Diet, health and fitness tips for average women. Site created and maintained by Ann Chihak Poff.

Why I am Child Free By Choice

Uncle Curt and Aunt Ann with our niece and nephews during a visit a few years ago.

I think being a mom is the most important job in the world. The second most important job is being president of the United States.

I don’t want to be either.

This post is about why I, along with my husband, have chosen to be Child Free By Choice. It is not a reflection on or judgment  on anyone else. This is about ME.

I don’t ever remember having an overwhelming desire to have a baby.

At some point in my 20s I decided if I was still single at 30 I would adopt a baby.

By the time I was 30 I was married. When Curt and I got married I figured we would have kids. Because that is what you do, right? Get married … have kids …

A little more than a year after we were married we moved to the Bay Area. We were no longer in newspapers, which meant we were no longer working nights, weekends, holidays. We had the same days off and could actually do stuff together. What an amazing concept.

About six months after moving to Berkeley my temporary gig became a full-time job and money was starting to be less of a struggle. We got into a fun and comfortable lifestyle.

In the summer of 2006 Curt and I went to the World Cup in Germany. That was my first trip to Europe. We visited parts of Germany, Amsterdam and Paris. I slept terribly but got the travel bug, which is still in me, as is, unfortunately the bad sleep.

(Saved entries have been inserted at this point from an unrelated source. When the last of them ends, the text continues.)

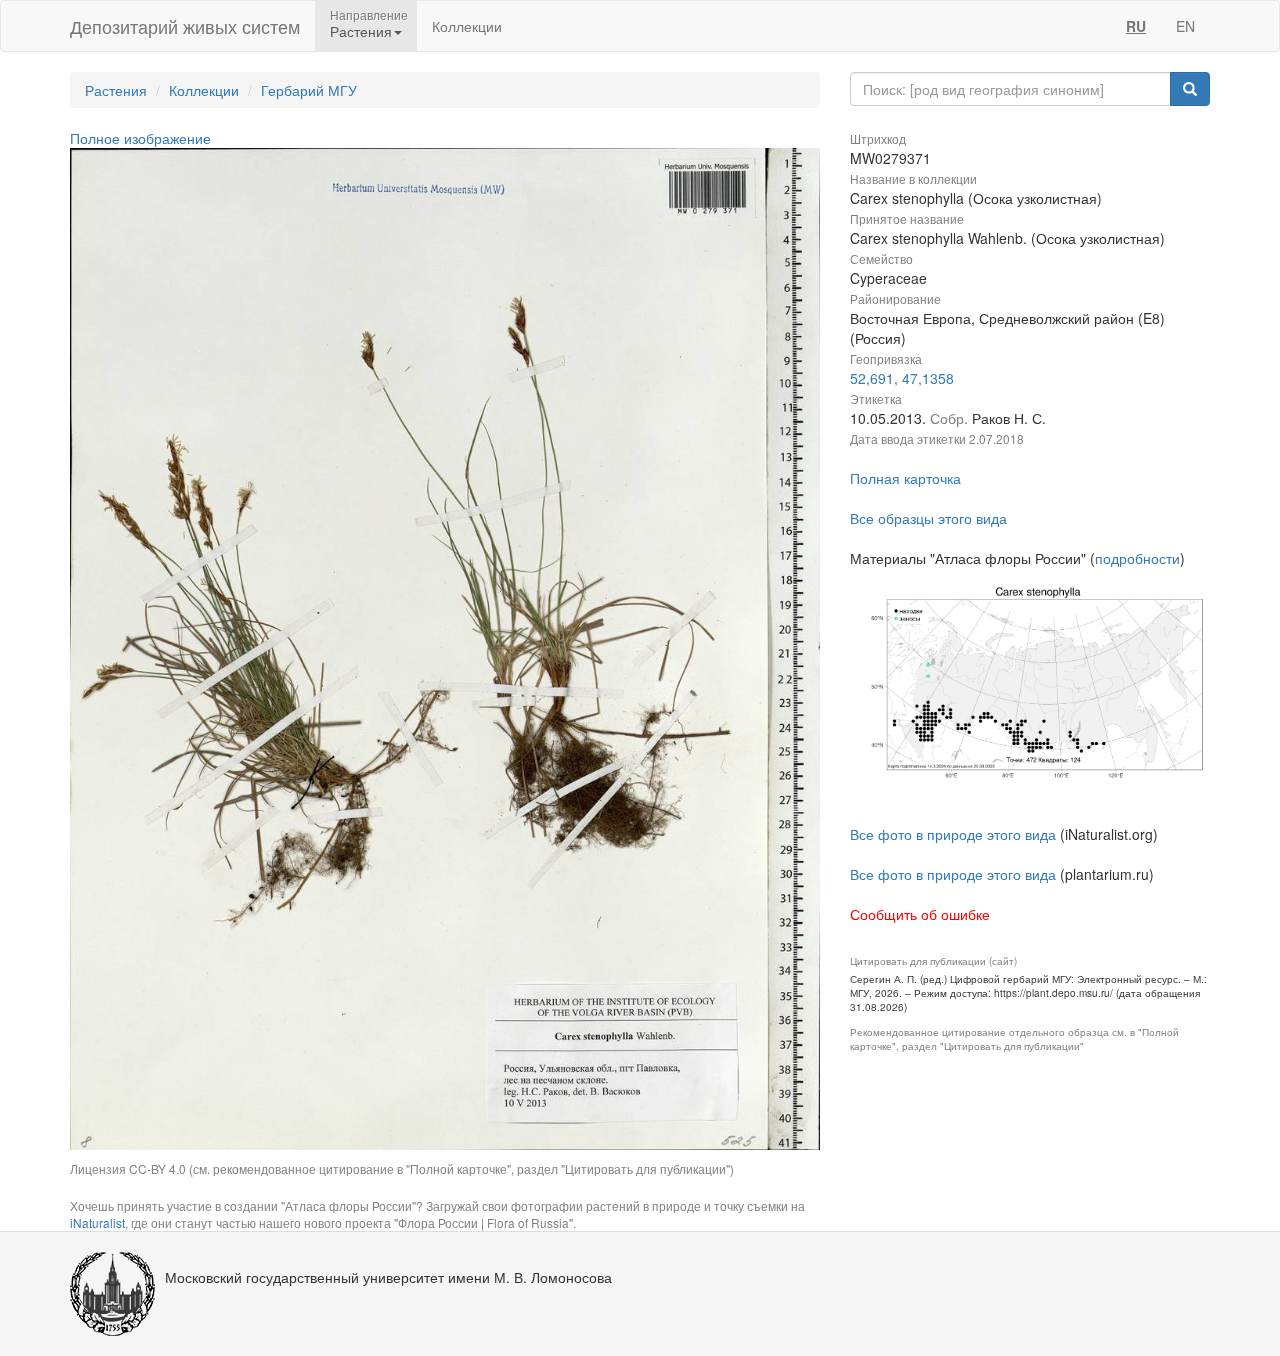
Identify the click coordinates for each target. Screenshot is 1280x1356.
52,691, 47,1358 (902, 378)
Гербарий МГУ (309, 90)
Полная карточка (905, 478)
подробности (1137, 558)
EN (1185, 26)
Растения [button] (361, 31)
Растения (116, 90)
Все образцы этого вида (928, 518)
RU (1136, 26)
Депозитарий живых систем (185, 26)
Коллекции (467, 26)
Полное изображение (140, 138)
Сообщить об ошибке (920, 914)
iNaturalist (97, 1222)
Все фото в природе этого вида (953, 834)
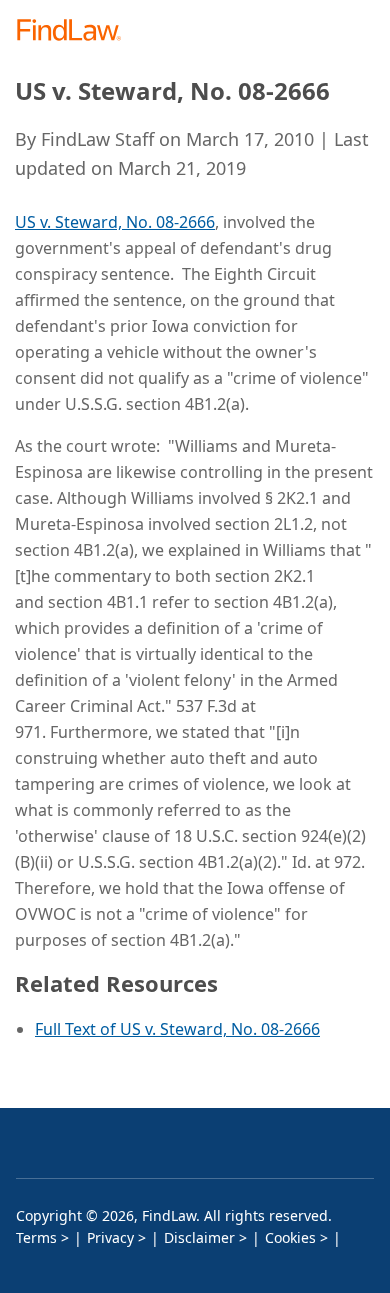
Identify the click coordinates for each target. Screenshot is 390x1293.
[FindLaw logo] (75, 31)
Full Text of (77, 1029)
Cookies (290, 1237)
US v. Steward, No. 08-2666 (115, 222)
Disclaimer (199, 1237)
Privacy (110, 1237)
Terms (36, 1237)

I have encountered some interesting responses to my choice. I have been told that I am selfish. I find this hilarious. So it is less selfish for me to have a baby when I really don’t want one? Hmmm. This is not meant as a slight at all–but aren’t most of the reasons people have babies for selfish reasons? (Which I have absolutely no issues with.)

I have had people tell me: You will change your mind. I am almost 38 and so far no baby urges. I know I could change my mind and I don’t need anyone else telling me that. And if I do change my mind and it is “too late” because of my age I can always adopt. There are so many unwanted children needing someone to love them.

I have been told I will regret my choice. I could. But that will be something I have to deal with. And really, I can always adopt.

Another response I heard in regards to my choice is … But you love kids. … You are so good with kids. Yes, I am a kid magnet. I’m not sure what it is, but kids love me. But just because I love being around kids or am pretty awesome with them doesn’t mean I want any of my own.

I love being an Auntie. I really do. I feel like I was born to be an aunt–to my niece and two nephews and to the many kids I am an an Auntie By Choice (ABC) to.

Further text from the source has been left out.